Setelah memohon dengan sangat kepada Oscar, akhirnya Jovi diizinkan untuk mengirim beberapa proposal yang menumpuk di kantor, ke rumah. Aku kasihan pada Jovi jika harus bekerja sendirian.
Aku meraih tumpukan map paling atas dan menggeser laptopku mendekat. Setidaknya aku bisa melupakan sejenak kehebohan di luar sana ketika bekerja.
"Cuaca yang tidak mendukung untukmu bekerja di sini, Lu"
Suara berat menyapa dari samping, saat aku akan meraih proposal ke-empat
Aku menoleh, dan mendapati Oscar sedang berjalan mendekat, kemudian menyampirkan selimut ke bahuku agar lebih hangat.
"Aku tahu, tapi aku bosan berada di dalam rumah terus" ujarku, sambil cemberut.
Oscar menjawil pelan pipiku yang menggelembung itu sambil tersenyum, kemudian duduk di kursi sebelahku.
"Apa yang kau lakukan di rumah?" tanyaku dengan heran. Tiak biasanya dia kembali sebelum malam, dan sekarang bahkan belum sore.
"Aku harus mengurus sesuatu di daerah dekat sini. Dan mengirimkan kabar untukmu, Zeno sudah memberikan klarifikasi tadi pagi" kata Oscar, menjawab pertanyaanku dengan wajah berseri.
Segera aku mengetikkan pencarian di browser.
Aku memilih artikel paling atas dan segera membacanya. Aku sangat menghindari berita dan televisi sekarang ini. Berita tentang aku dan Zeno, membuatku semakin tidak ingin menonton apapun, selain Animal Planet.
Berita itu memuat wawancara dengan Zeno, lengkap dengan video. Intinya, Zeno menjelaskan jika tidak ada hubungan apapun diantara aku dan dia, kami hanya berteman saja.
Dia juga memohon agar wartawan tidak menggangguku lagi, karena aku hanyalah orang biasa, bukan artis ataupun selebriti.
Dia masih bersikap baik setelah penolakan itu. Rasa bersalah kembali muncul membebani hatiku. Pikiranku kembali melayang pada waktu Zeno menelponku, tadi malam.
"Aku benar-benar minta maaf Lui" kata Zeno, dengan pelan penuh penyesalan.
"Tidak.. tak apa-apa, aku yang seharusnya meminta maaf" ujarku lirih, aku akan merasa lebih baik jika dia membentak atau bersikap ketus padaku. Aku memang pantas menerimanya.
"No..no it's fine, itu adalah hakmu sepenuhnya untuk menolakku Lui, tapi aku tidak seharusnya menyeretmu dalam kegaduhan ini. Aku terlalu lengah" ucapnya dengan nada sedikit geram.
"Maafkan aku juga karena membutuhkan waktu lama untuk melakukan konfirmasi, aku baru mengetahui hal ini kemarin" lanjutnya dengan suara lebih pelan penuh penyesalan.
"Tidak apa, Oscar sudah bilang kalau kau sedang ada jadwal syuting di pedalaman jadi tidak mungkin tahu soal ini" jawabku segera, aku tidak ingin dia merasa lebih bersalah karena ini.
"Aku langsung berangkat syuting malam itu juga, dan tak melihat berita apapun selama seminggu kemudian.
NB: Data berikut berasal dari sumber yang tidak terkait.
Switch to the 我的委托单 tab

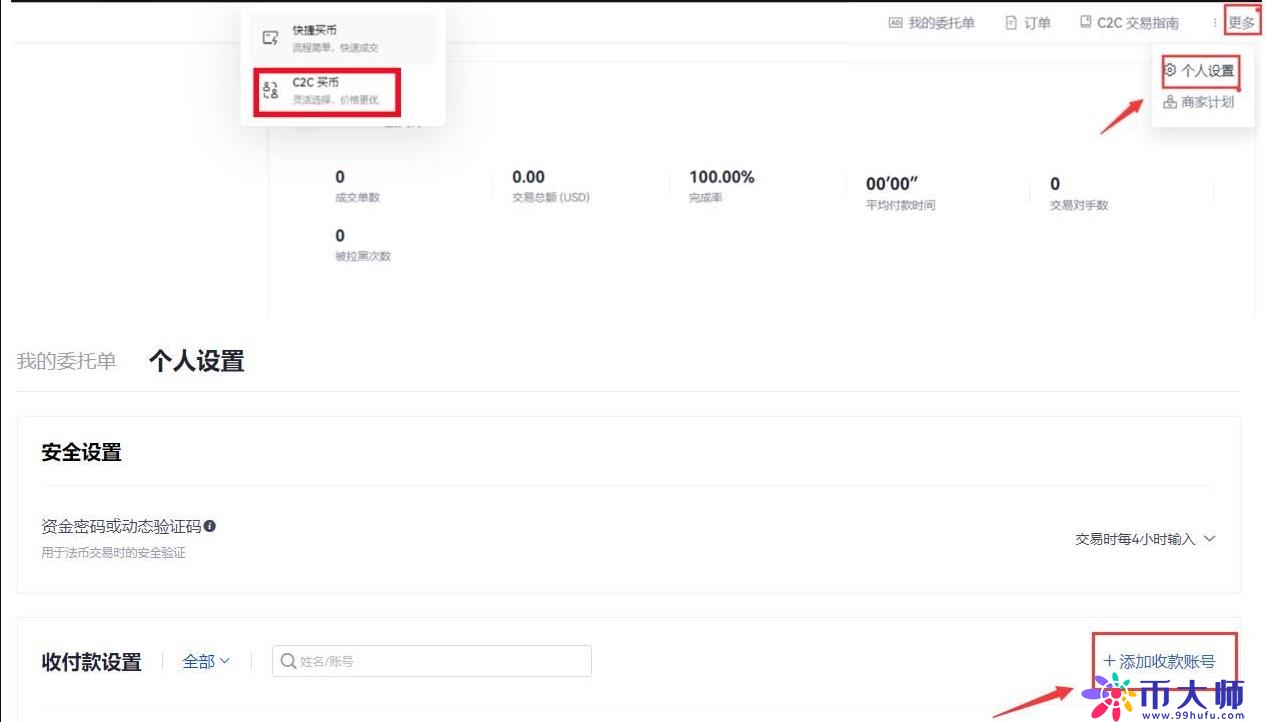click(x=66, y=361)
Para kru yang ada di lokasi juga sama sekali tidak memberitahu tentang hal itu. Mereka tidak ingin konsentrasiku terganggu. Aku kaget sekali ketika tahu beritanya sudah terlanjur menyebar. Aku berharap bisa menuntut seseorang untuk gambar itu, tapi ternyata itu mustahil, walaupun aku tahu siapa pelakunya, tuntutan itu hanya akan membawa lebih banyak kerusakan di pihak kita" kata Zeno dengan nada getir sekarang.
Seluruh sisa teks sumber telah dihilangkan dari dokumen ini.